# Your instructions
Once the line with "You are a GUI" is found in the data, output it and each following line exactly, up to and including the line with "The image size is (1120, 1081).", and nothing before or after.

# Records for this task
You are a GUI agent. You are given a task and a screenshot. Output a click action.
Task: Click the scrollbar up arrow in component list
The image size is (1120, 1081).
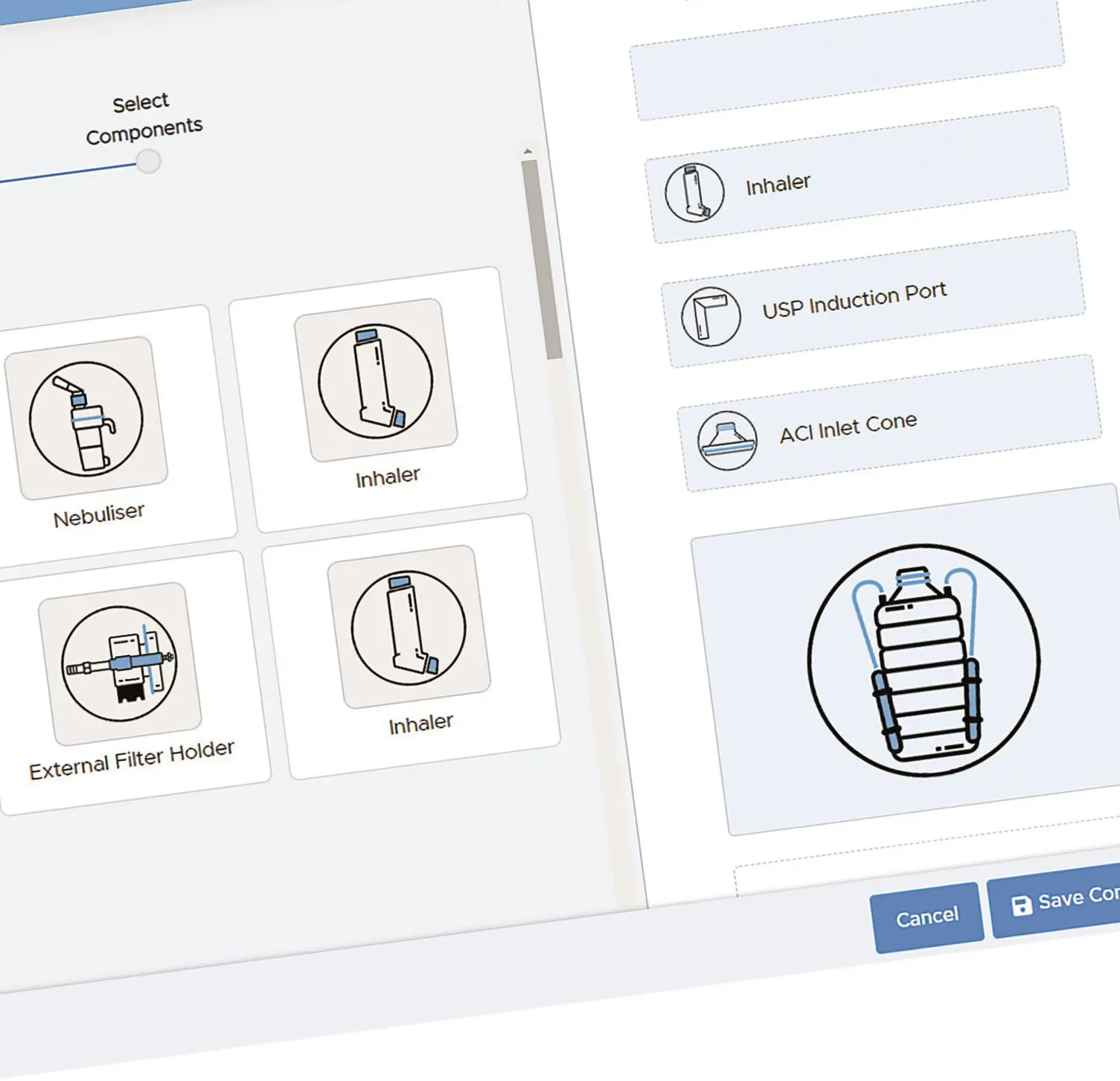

---

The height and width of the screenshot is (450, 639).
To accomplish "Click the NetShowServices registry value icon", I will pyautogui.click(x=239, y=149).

==

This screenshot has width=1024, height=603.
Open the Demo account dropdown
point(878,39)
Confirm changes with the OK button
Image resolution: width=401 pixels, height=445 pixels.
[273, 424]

# Answer box
You are a GUI agent. You are given a task and a screenshot. Output a click action.
Task: Click the scrollbar up arrow in component list
The image size is (1120, 1081).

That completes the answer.